On Friday, October 24, 2014 6:59:19 PM UTC+2, Evan Tahler wrote:
>
> Interesting @Jörg
> How many nodes would you need then to not replicate all data on all 
> nodes?  A highly-touted feature of ES is the ability to share and spread 
> data across nodes.  Any recommendations?
>
> --
>  Evan Tahler | [email protected] | 412.897.6361
>  evantahler.com | actionherojs.com
>
> On Fri, Oct 24, 2014 at 7:05 AM, Jörg Prante <[email protected]> 
> wrote:
>
>> If you have replica level 1 with 3 nodes, this is not enough. You must 
>> set replica level 2. With replica level 1 and outage of 2 nodes, as you 
>> describe, you will lose data.
>>
>> Jörg
>>
>>
>> On Wednesday, October 15, 2014 12:52:31 AM UTC+2, Evan Tahler wrote:
>>>
>>> Hi Mailing List!  I'm a first-time poster, and a long time reader.
>>>
>>> We recently had a crash in our ES (1.3.1 on Ubuntu) cluster which caused 
>>> us to loose a significant volume of data.  I have a "theory" on what 
>>> happened to cause this, and I would love to hear your opinions on this, and 
>>> if you have any suggestions to mitigate it.
>>>
>>> Here is a simplified play-by-play:
>>>
>>>
>>>    1. Cluster has 3 data nodes, A, B, and C.  The index has 10 shards.  

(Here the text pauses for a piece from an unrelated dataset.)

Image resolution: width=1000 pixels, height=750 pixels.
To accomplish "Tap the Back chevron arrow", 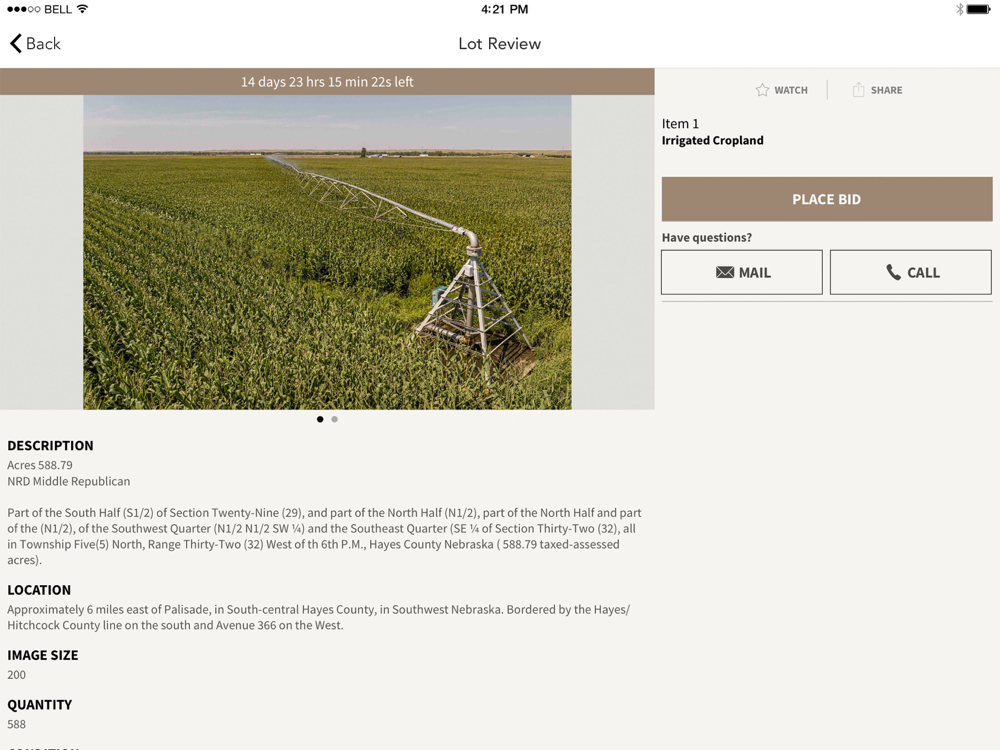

>>>    The index has a replica count of 1, so A is the master and B is a 
>>> replica.  
>>>    C is doing nothing.  Re-allocation of indexes/shards is enabled.  
>>>    2. A crashes.  B takes over as master, and then starts transferring 
>>>    data to C as a new replica. 
>>>    3. B crashes.  C is now master with an impartial dataset. 
>>>    4. There is a write to the index.
>>>    5. A and B finally reboot, and they are told that they are now stale 
>>>    (as C had a write while they were away).  Both A and B delete their 
>>> local 
>>>    data.  A is chosen to be the new replica and re-sync from C.  
>>>    6. ... all the data A and B had which C never got is lost forever.
>>>    
>>>
>>> Is the above situation scenario possible?  If it is, it seems like the 
>>> default behavior of ES might be better to not reallocate in this scenario?  
>>> This would have caused the write in step #4 to fail, but in our use case, 
>>> that is preferable to data loss.